1972'de The Godfather filmiyle aldığı Oscarı reddedecek kadar da asi biriydi.

On beş senelik kötü bir dönemden sonra Coppola'nın Baba filmi için ona başrol teklif etmesiyle işler değişti. Yapımcılar onunla çalışmak istememişti fakat Coppola ısrarla deneme çekimi yapılmasında ısrarcı oldu. Brando'nun ise bu durum ağırına gitse de deneme çekimini kabul eti. Çekim o kadar iyi geçti ki artık rol Brando'nundu.
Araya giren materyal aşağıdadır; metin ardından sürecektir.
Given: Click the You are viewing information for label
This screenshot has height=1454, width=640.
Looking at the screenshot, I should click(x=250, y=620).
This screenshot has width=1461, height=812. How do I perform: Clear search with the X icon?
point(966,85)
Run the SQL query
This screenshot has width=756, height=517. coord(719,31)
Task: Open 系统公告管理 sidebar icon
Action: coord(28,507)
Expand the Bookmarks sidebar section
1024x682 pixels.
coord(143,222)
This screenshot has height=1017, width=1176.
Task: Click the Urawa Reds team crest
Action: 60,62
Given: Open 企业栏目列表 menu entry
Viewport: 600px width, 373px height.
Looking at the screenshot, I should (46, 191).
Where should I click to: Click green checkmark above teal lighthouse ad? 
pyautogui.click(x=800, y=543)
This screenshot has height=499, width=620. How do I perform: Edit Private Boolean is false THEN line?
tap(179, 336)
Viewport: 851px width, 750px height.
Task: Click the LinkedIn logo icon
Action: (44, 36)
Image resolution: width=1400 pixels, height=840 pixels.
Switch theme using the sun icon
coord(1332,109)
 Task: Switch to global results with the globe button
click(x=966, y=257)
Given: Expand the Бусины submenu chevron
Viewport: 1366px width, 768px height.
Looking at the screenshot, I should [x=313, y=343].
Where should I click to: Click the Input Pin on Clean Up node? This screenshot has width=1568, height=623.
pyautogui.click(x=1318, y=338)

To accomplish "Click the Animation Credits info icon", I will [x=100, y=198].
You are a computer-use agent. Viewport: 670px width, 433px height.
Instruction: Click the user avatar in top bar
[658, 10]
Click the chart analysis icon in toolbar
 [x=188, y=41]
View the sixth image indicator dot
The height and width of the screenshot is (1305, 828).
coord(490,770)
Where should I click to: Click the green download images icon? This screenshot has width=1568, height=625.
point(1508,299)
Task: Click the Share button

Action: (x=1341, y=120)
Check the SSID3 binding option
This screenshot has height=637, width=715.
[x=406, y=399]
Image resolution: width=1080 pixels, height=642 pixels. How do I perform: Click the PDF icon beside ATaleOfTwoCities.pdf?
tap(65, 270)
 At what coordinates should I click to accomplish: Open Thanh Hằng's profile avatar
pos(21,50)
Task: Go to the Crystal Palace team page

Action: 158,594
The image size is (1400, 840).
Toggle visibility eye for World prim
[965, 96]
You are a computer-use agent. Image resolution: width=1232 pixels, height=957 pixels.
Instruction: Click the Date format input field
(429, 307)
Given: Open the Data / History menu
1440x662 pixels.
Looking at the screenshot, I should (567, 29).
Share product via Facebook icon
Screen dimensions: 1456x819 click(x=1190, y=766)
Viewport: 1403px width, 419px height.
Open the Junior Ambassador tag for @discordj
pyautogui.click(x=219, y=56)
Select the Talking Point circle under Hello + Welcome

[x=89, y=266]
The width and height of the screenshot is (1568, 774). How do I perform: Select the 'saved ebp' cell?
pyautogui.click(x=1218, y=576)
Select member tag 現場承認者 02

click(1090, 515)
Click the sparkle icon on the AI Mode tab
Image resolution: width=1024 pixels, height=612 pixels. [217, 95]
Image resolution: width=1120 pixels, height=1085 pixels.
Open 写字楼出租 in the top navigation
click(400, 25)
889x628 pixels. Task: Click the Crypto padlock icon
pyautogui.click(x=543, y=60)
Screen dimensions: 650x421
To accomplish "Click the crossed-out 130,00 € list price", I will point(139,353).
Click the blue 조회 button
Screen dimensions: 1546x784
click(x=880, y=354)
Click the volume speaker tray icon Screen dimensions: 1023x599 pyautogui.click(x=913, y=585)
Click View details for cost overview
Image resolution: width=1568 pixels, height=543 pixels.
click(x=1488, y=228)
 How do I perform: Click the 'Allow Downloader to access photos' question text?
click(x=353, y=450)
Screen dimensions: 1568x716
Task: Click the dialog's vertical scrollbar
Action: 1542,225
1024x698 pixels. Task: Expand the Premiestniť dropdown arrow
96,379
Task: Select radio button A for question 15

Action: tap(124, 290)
Efsane karakter Vito Corleone ile sönük geçen yılların acısını çıkartıyordu adeta.

Ödül törenlerine çekilmiş en güzel rest

Baba filmiyle ödül alır. Fakat ödülü almaya gitmez. Kendisinin yerine Kızılderili bir kadını gönderir. Ödül verileceği sırada kadın ödülü almaz ve Brando'nun ödülü kabul etmediğini söyler. Sebebi ise, Amerika'nın yerlilerinin film sektöründe gördüğü muameledir. Baba yine babalığını yapmıştır. Holywood'un anlattığı Kızılderililer, yabani, vahşi, kötü iken gerçeğin öyle olmadığını bilen Brando restini çeker ve bir kez daha efsaneleşir.

 İkinci Oscarını Amerika'nın Kızılderililere karşı uyguladığı politikayı protesto etmek için ödülü almaya dahi gelmemiştir.
İkinci Oscarını Amerika'nın Kızılderililere karşı uyguladığı politikayı protesto etmek için ödülü almaya dahi gelmemiştir.

Ertesi yıl Paris'te Son Tango filminde başrol alır.Yönetmen Bertolucci ondan kendisi olmasını ister. Öyle ki filmde karakterin çocukluğunu anlattığı yerler, Brando'nun kendi çocukluğudur.